Paris Match Belgique

Pour son défilé, Dolce & Gabbana remplace ses mannequins par des drones

Vidéo Mode

Lors de la Fashion Week de Milan, Domenico Dolce et Stefano Gabbana ont ouvert leur défilé pour la collection autome/hiver 2018 avec des drones portant des sacs à main.

 

Des cloches d’églises et des chants grégoriens ont résonné ce dimanche à Milan pour une grande messe dont les prêtres, ou les dieux, n’étaient autre que les créateurs Dolce et Gabbana. Le défilé, clou de cette dernière journée de la semaine de la mode milanaise, a tenu en haleine ses fidèles pendant une bonne heure avant de débuter dans la salle du Metropol, ancien cinéma des années 40 devenu quartier général de la maison à Milan, transformé en église pour l’événement.

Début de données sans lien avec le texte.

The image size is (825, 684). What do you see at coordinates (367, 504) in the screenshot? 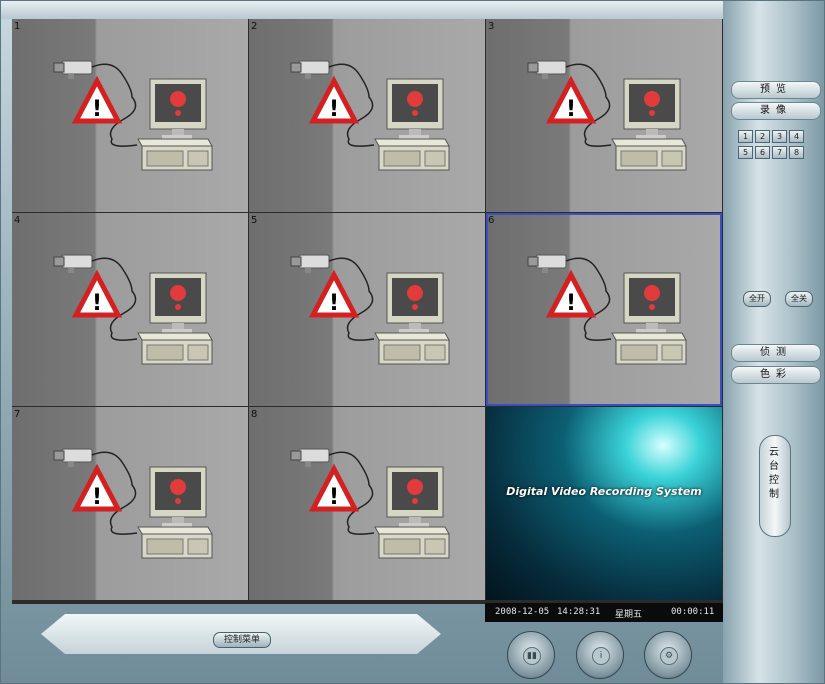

Des drones à l’ouverture du défilé. © BELGA/AFP PHOTO/Miguel MEDINA

Sur l’encadrement en marbre recouvert d’anges qui surplombe le podium, la devise « Fashion Devotion » annonçait le programme. Un message que les convives du défilé avaient déjà pu lire sur l’invitation rose reçue quelques jours plus tôt représentant les deux stylistes en petits « putti » (enfants nus dans la peinture italienne) volant au milieu d’autres anges nus.

Lire aussi > Noé Elmaleh défile à nouveau pour Dolce & Gabbana à Milan

Comme les voix de la mode sont impénétrables, -et surtout pour éviter d’interférer avec les drones-, l’assistance était priée d’éteindre le wifi de ses appareils électroniques personnels. Difficile de mettre au diapason une salle pleine. Les techniciens du spectacle, vêtus de chemises blanches de scientifiques et armés d’ordinateurs pour contrôler l’état de la connexion, ont exhorté les mauvais élèves à suivre les instructions.

Le suspense, et un peu d’impatience (45 minutes d’attente pour s’assurer que tout était ok), était donc à son comble lorsque le spectacle a commencé dévoilant en lieu et place des mannequins, un ballet d’une dizaine de drones. Volant au dessus de la passerelle et tenant des sacs à main de la marque, ces drones accessoirisés de petites caméras filmaient le public.

Des images retransmises en direct sur des écrans géants placés autour des estrades et sur les réseaux sociaux de la marque. Le « modeux » – filmeur compulsif avec son téléphone portable – à son tour filmé se retrouvait donc dans une drôle de mise en abyme.

Lire aussi > Dans le ciel, les champs et vos livraisons à domicile : les drones sont partout

Les mannequins ont ensuite pris le relais sur le podium dévoilant une collection où les références religieuses sont omniprésentes : des anges et des madones s’étalent en riches broderies dorées et colorées sur les vestes, les bombers, les robes, les manteaux, les sacs, les chapeaux. Les devises de la religion D&G ornent toute la collection : « Fashion Devotion », « Fashion is beauty », « D&G Heaven », « Santa Moda », « Power » dans des typographies tantôt classiques, tantôt pop. Froufrou, dentelles, strass, broderies, perruques, jean, velours, plumes, exubérance de bijoux… tout y est dans cette collection d’une richesse débridée.

© BELGA/AFP PHOTO/Miguel MEDINA

L’Olympe de Dolce et Gabbana est aussi peuplé d’animaux avec des looks qui permettent aux femmes de leur vouer un culte en se déguisant littéralement en zèbre ou en léopard. « Nous sommes tous pécheurs de mode et les femmes en sont les plus grandes dévotes » ont déclaré les deux stylistes à l’issue du défilé, visiblement amusés d’avoir fait le show.